Stella: “In the old days, they’d put your eyes out with a red hot poker…. What people ought to do is get outside and look in for a change….We’ve become a race of Peeping Toms. What people ought to do is get outside their own house and look in for a change…”



Jeff clearly has a voyeuristic obsession – he’s bored, it’s entertainment for him but the irony is that, with so much time on his hands, he’d do well to spend some of it taking stock of his own life (although, admittedly, his obsession does lead to the removal of a murderer from society).



Jeff sees, in the microcosm of life that is reflected in the courtyard, confirmation of his belief that marriage is not an institution into which he should dive:



Jeff’s Editor: It’s about time you got married, before you turn into a lonesome and bitter old man.

Jeff: Yeah, can’t you just see me, rushing home to a hot apartment to listen to the automatic laundry and the electric dishwasher and the garbage disposal and the nagging wife…

Jeff’s Editor: Jeff, wives don’t nag anymore. They discuss.

Jeff: Oh, is that so, is that so? Well, maybe in the high-rent district they discuss. In my neighborhood they still nag.



…..in the final scene, we see/hear, the then not-so-newly married couple bickering….
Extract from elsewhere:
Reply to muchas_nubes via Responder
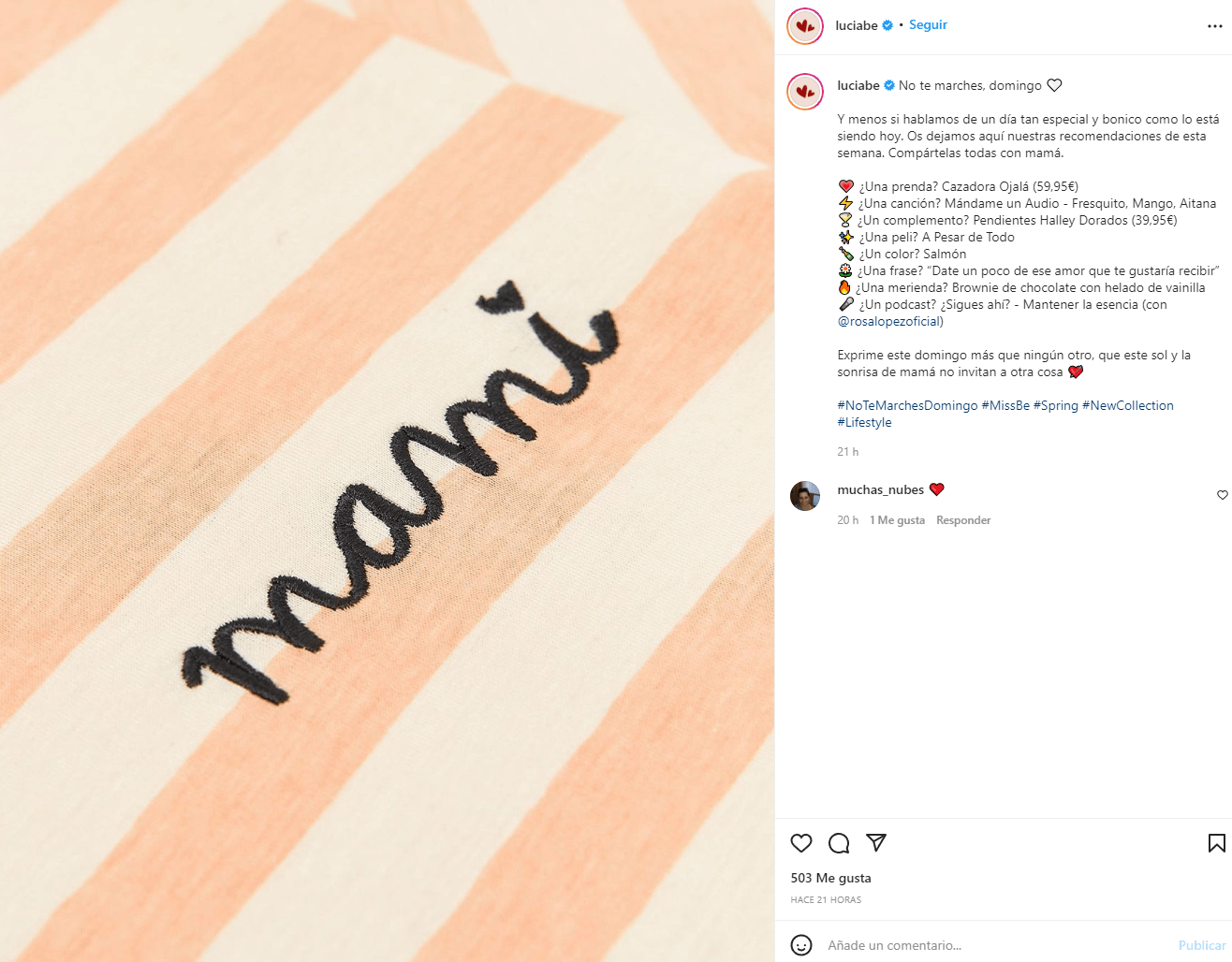This screenshot has height=962, width=1232. (x=963, y=520)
BUT ‘in reply’ to his misgivings towards the compatibility of the ‘perfect’, glamorous Lisa and the ‘living out of a suitcase’, globetrotting newspaper photographer, he need only look across the courtyard into Miss Torso’s apartment, to see the busty, wild dancer gobbling up the little soldier guy when he comes home. Moreover, watching Miss Lonelyhearts, desperate, suicidal, getting together, at the end of the movie, with the piano guy who lives alone, Jeff can see – IF he looks, IF he opens his eyes – that there can be happy endings and that ‘the right one’ might be, unbeknownst to him, the person right next to him!